— PÁGINA —
______________________________
Por Silvia Pato , 5 febrero, 2014

Seguramente a los adolescentes de hoy en día les resultará inconcebible imaginar lo que, hace relativamente poco tiempo, era una cotidianidad: no teníamos teléfonos móviles. Y aunque algunos crean que esto solo pueden afirmarlo las gentes de mayor edad, se equivocan; los cambios tecnológicos vividos en el último par de décadas han sido tan veloces, que ni siquiera ha sido necesario que pase más de una generación.

Todos los que disfrutamos nuestra adolescencia durante los años ochenta o los años noventa sabemos cómo es vivir sin estar completamente conectados; sabemos cómo es disfrutar de la vida con la libertad de no estar siempre localizados. Desde luego, muchas son las ventajas que han traído los móviles; pero hay que reconocer que, en ocasiones, aun cuando parezca que somos más libres con ellos, nos cargan con nuevas cadenas.

Muchos de los jóvenes nacidos a partir de los años noventa no entenderán a lo que me refiero; se sentirán más autónomos e independientes con esos aparatos que poseen y que, a menudo, cuestan más de lo que nosotros disponíamos en un año para salir cuando dependíamos de nuestros padres, pero se engañan rotundamente. Tienen una libertad de acceso que, a veces, no saben dosificar, y que contrasta con su libertad real de actuación en la vida diaria, en la que muchos de ellos todavía resultan seres dependientes de sus progenitores a unos niveles que sorprenderían a cualquiera de los nacidos antes de esa década.

Porque por aquel entonces teníamos que crecer a base de conquistar nuestro espacio de forma ardua. No resultaba tan fácil establecer relaciones personales, y mucho menos mantenerlas. Era muy distinto plantarse en un aula de cuarenta personas sin conocer a nadie, y trabar amistad en las distancias cortas, a contar con la facilidad que otorga ahora el poseer una pantalla digital para desinhibirse. Antes, no había asomo de duda, las relaciones eran bien reales, y lo que costaba conservarlas se valoraba en grado sumo. Ahora, la realidad, a menudo, se confunde con la ficción, y las personas se rinden cuando el trato humano requiere cierto esfuerzo.
______________________________
— EXTRACTO DE DATOS —

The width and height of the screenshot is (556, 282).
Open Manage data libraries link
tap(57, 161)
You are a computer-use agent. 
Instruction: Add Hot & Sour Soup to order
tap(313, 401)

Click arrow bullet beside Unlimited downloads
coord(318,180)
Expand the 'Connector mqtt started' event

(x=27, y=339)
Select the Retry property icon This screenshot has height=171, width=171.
______________________________
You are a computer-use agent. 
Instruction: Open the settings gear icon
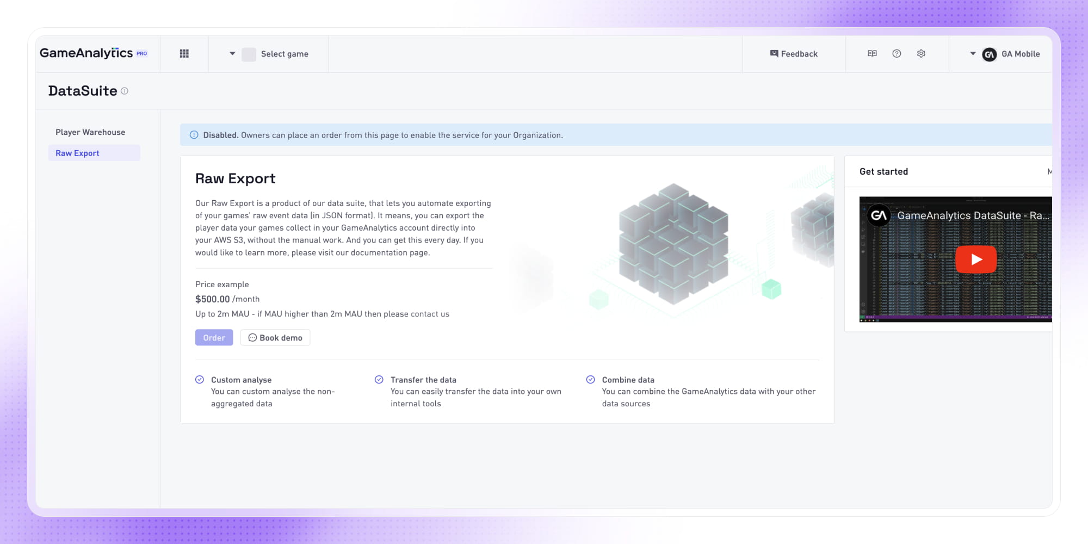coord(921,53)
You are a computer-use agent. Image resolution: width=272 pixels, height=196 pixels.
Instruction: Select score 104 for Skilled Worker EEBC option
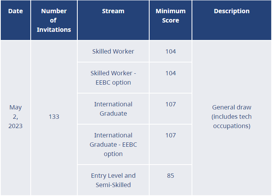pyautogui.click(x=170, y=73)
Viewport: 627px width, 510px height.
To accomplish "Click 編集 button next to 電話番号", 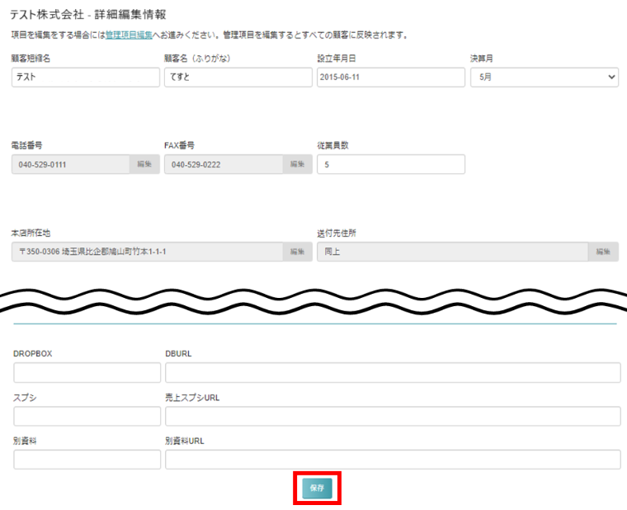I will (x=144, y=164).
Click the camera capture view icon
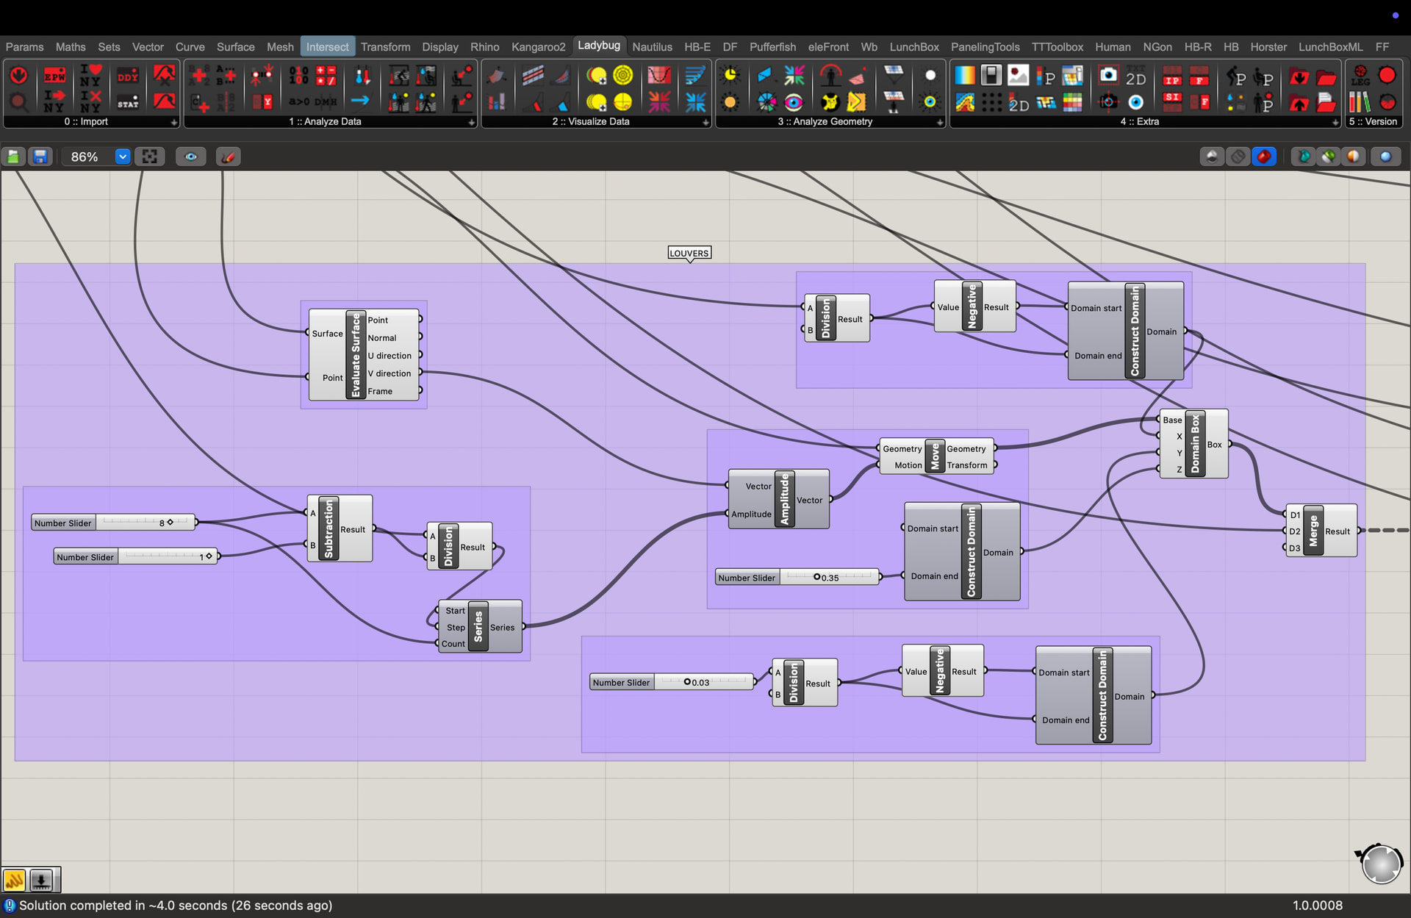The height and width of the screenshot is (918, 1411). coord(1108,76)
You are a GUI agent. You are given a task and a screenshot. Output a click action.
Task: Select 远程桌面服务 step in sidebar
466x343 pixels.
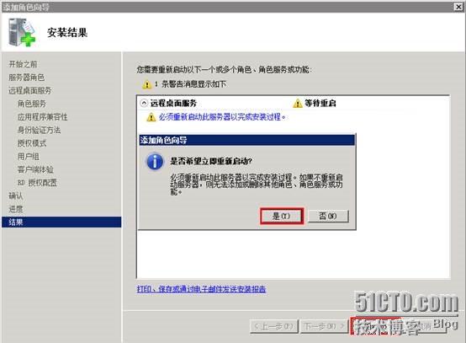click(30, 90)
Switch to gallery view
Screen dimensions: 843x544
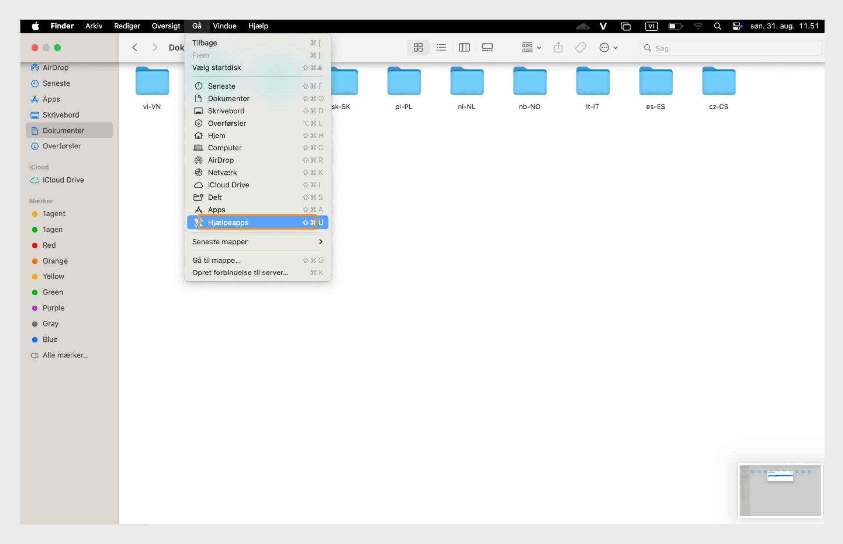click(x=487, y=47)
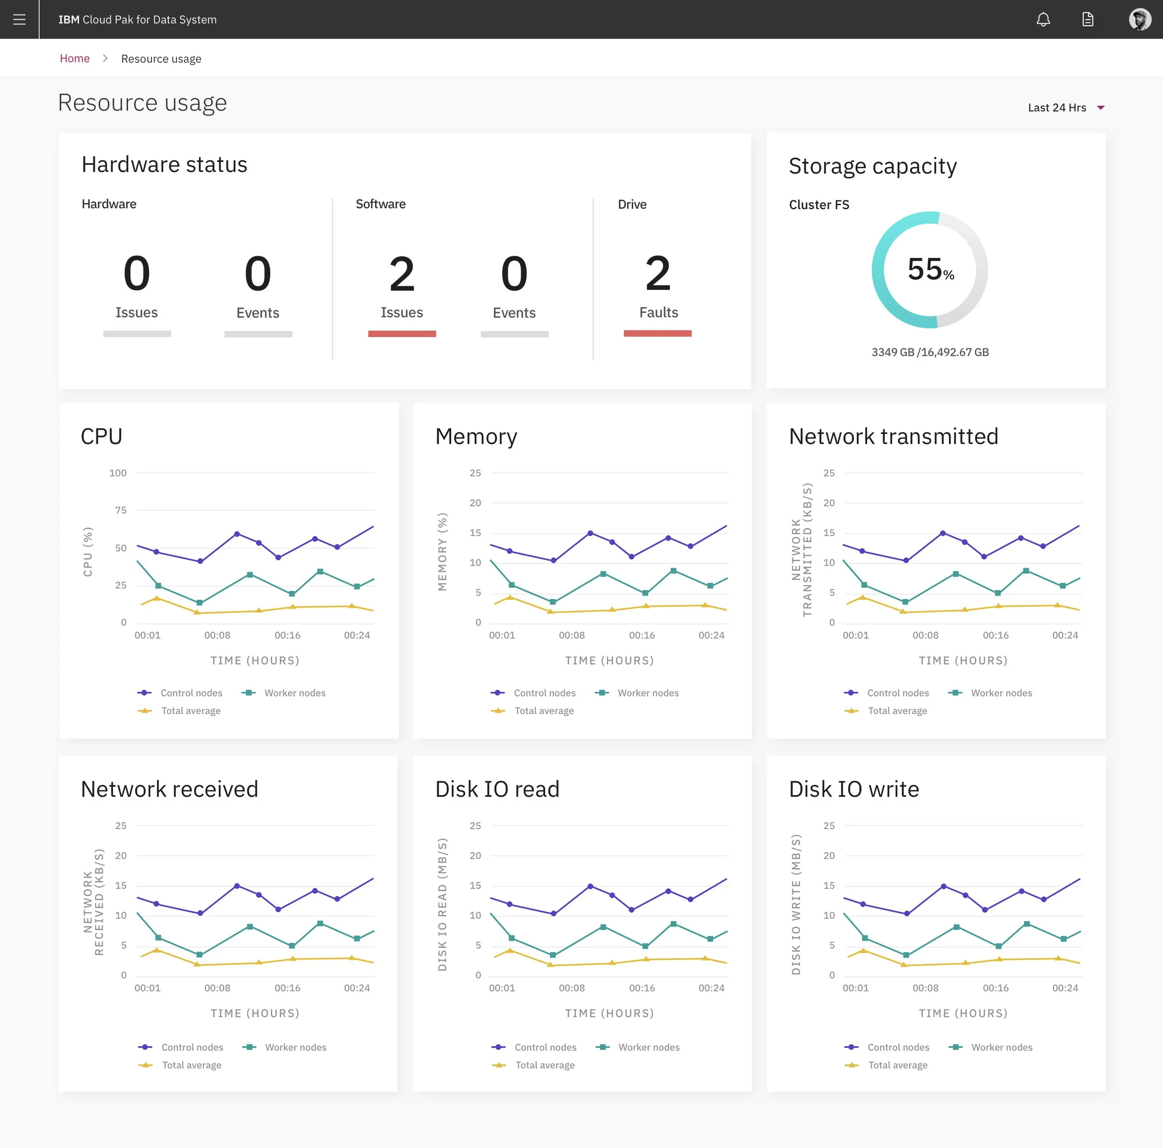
______________________________
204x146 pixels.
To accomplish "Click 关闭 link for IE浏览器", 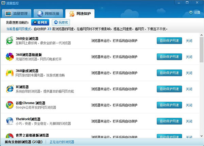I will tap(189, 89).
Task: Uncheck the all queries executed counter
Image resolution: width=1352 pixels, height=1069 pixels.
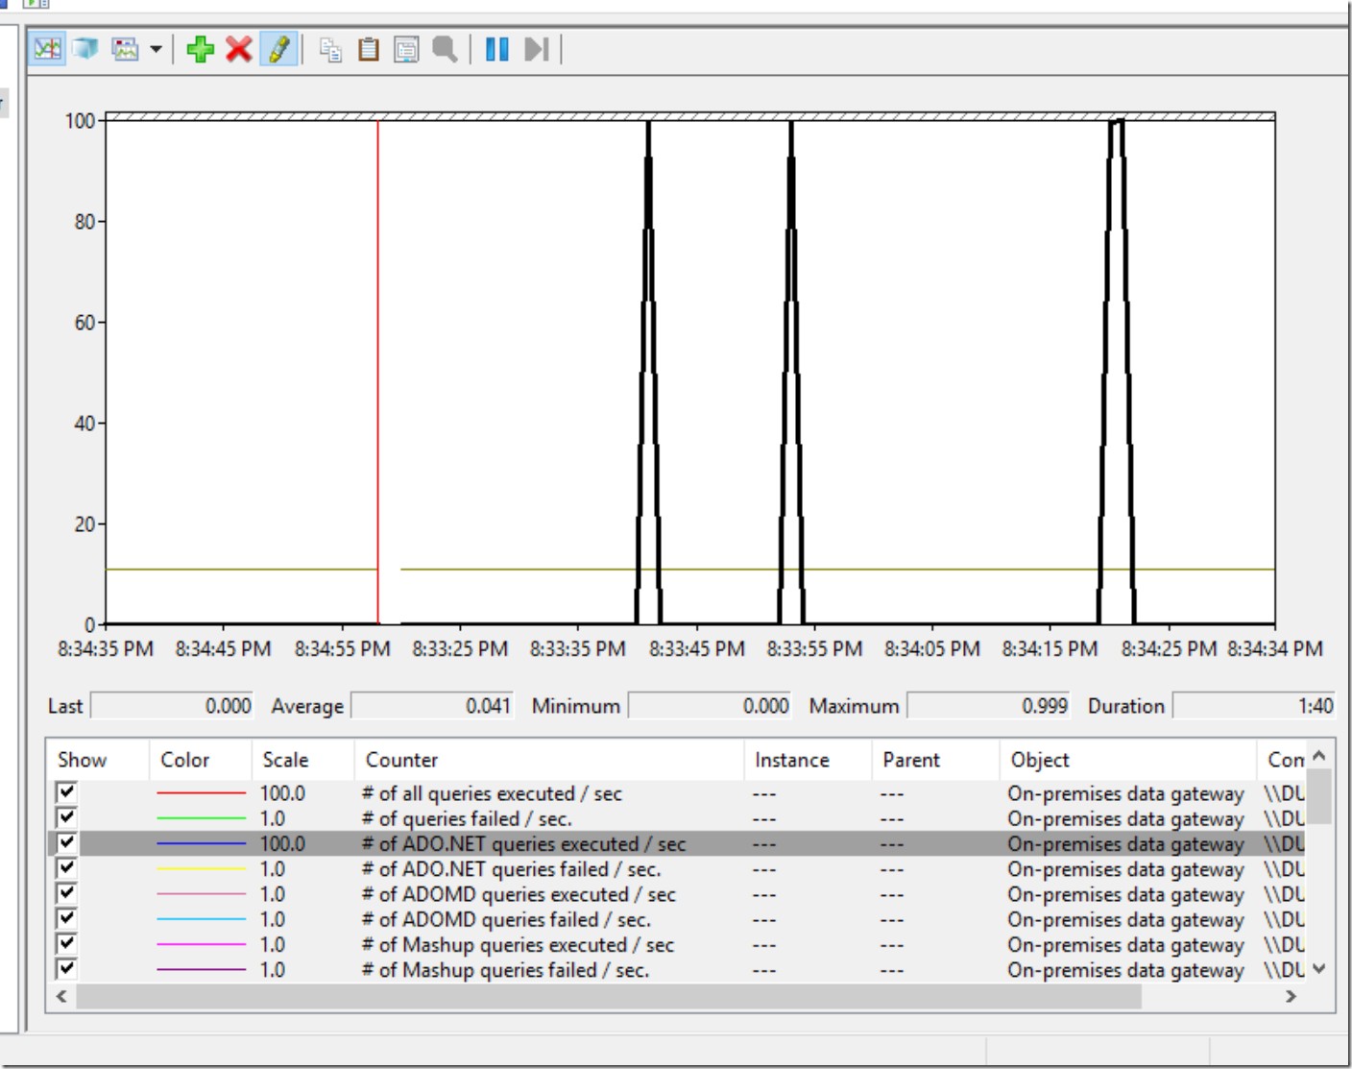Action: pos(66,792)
______________________________
— LISTA DE TAREAS —
(A) Resume en un texto más breve el párrafo del artículo que empieza con "Porque por aquel entonces", conservando sus datos principales.
(B) Según el artículo, ¿cuántas personas había en el aula donde había que trabar amistad sin conocer a nadie?
(C) Transcribe del artículo el fragmento que comienza con las palabras "Todos los que" y termina con "con nuevas cadenas.".

— RESPUESTAS ESPERADAS —
(A) Entonces había que conquistar el propio espacio con esfuerzo. Costaba establecer relaciones personales y más aún mantenerlas. Hacer amigos en un aula de cuarenta desconocidos era muy distinto de desinhibirse tras una pantalla digital, como ocurre ahora. Las relaciones de antes eran reales y se valoraban mucho por lo que costaba conservarlas. Hoy la realidad se confunde a menudo con la ficción, y las personas se rinden cuando el trato humano exige esfuerzo.

(B) Cuarenta.

(C)
Todos los que disfrutamos nuestra adolescencia durante los años ochenta o los años noventa sabemos cómo es vivir sin estar completamente conectados; sabemos cómo es disfrutar de la vida con la libertad de no estar siempre localizados. Desde luego, muchas son las ventajas que han traído los móviles; pero hay que reconocer que, en ocasiones, aun cuando parezca que somos más libres con ellos, nos cargan con nuevas cadenas.